_ASSIGNMENT:_
Of the records that follow, copy only the lines from the line containing "Task: Go to Project in the sidebar" to the line containing "1278x679 pixels.", both included, exactly as written.

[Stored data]
⟨
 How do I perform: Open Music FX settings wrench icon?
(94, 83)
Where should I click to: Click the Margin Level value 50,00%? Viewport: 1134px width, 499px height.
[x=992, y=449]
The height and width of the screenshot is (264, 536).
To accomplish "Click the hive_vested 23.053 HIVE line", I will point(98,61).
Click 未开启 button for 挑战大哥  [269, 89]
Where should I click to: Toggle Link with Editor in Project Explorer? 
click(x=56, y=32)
⟩
⟨
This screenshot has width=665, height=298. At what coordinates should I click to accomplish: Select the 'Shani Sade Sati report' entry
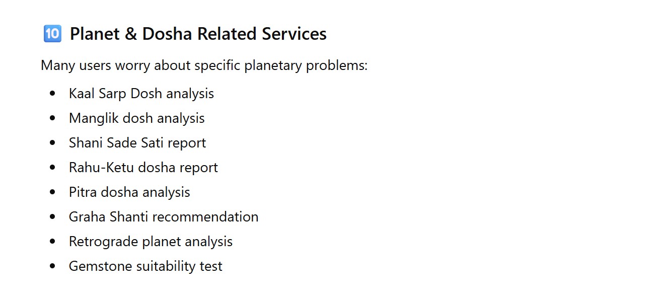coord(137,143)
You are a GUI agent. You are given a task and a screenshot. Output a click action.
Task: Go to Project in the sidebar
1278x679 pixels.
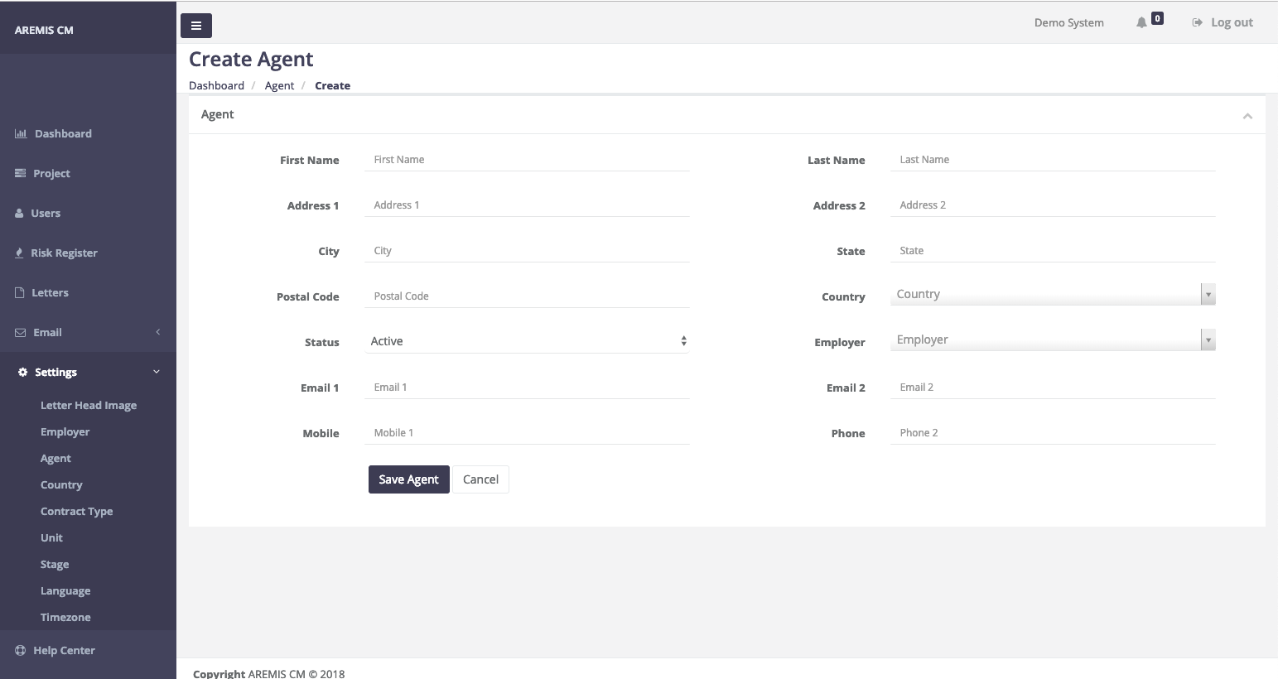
⟩
_TASK RESULT:_
Task: Go to Project in the sidebar
1278x679 pixels.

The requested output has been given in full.